Lusitanian mercenaries fought for Carthage between the years 218 and 201 BC, during the Second Punic War against Rome. Silius Italicus describes them as forming a combined contingent with the Gallaeci and being led both by a commander named Viriathus (not to be confused with the similarly named chieftain). According to Livy, Lusitanian and Celtiberian cavalry performed raids in the north of Italy whenever the terrain was too rough for Hannibal's famed Numidian cavalry.

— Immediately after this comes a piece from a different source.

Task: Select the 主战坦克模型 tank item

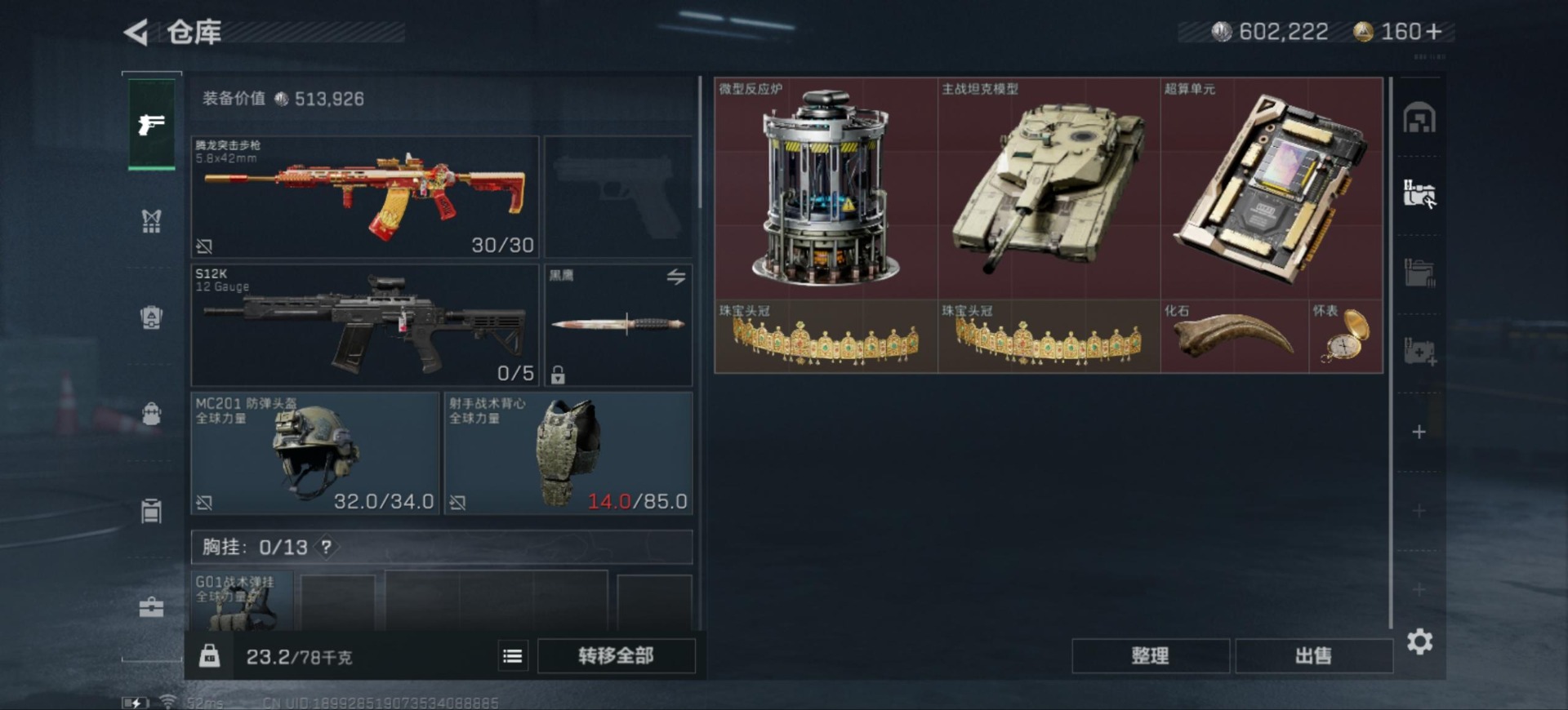Action: click(1049, 189)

Since 193 BC, the Lusitanians had been fighting the Romans in Hispania. In 150 BC, they were defeated by Praetor Servius Galba: springing a treacherous trap, he killed 9,000 Lusitanians and later sold 20,000 more as slaves in Gaul (modern France). This massacre would not be forgotten by Viriathus, who three years later (147 BC) would become the leader of the Lusitanians, and severely damaged the Roman rule in Lusitania and beyond. In 139 BC, Viriathus was betrayed and killed in his sleep by three of his companions (who had been sent as emissaries to the Romans), Audax, Ditalcus and Minurus, bribed by Marcus Popillius Laenas (although they were Viriathus warrior companions they were not Lusitanians themselves, they seem to have been Turdetanians, or from other people that was not Lusitanian). However, when the three returned to receive their reward from the Romans, the Consul Quintus Servilius Caepio ordered their execution, declaring, "Rome does not pay traitors".

Romanization 
After the death of Viriathus, the Lusitanians kept fighting under the leadership of Tautalus, but gradually acquired Roman culture and language; the Lusitanian cities, in a manner similar to those of the rest of the Romanised Iberian peninsula, eventually gained the status of "Citizens of Rome".

Culture 

Categorising Lusitanian culture generally, including the language, is proving difficult and contentious. Some believe it was essentially a pre-Celtic Iberian culture with substantial Celtic influences, while others argue that it was an essentially Celtic culture with strong indigenous pre-Celtic influences associated with the Beaker culture.

Religion 

The Lusitanians worshiped various gods in a very diverse polytheism, using animal sacrifice. They represented their gods and warriors in rudimentary sculpture. Endovelicus was the most important god for the Lusitanians. He is considered a possible Basque language loan god by some and, according to scholars like José Leite de Vasconcelos, the word Endovellicus was originally Celtic, Andevellicos. Endovelicus is compared with Welsh and Breton names, giving him the meaning of "Very Good God", the same epithet of the Irish god Dagda. Even the Romans worshiped him for his ability to protect. His cult eventually spread across the Iberian peninsula and beyond, to the rest of the Roman Empire and his cult was maintained until the fifth century; he was the god of public health and safety. 
The goddess Ataegina was especially popular in the south; as the goddess of rebirth (spring), fertility, nature, and cure, she was identified with Proserpina during the Roman era.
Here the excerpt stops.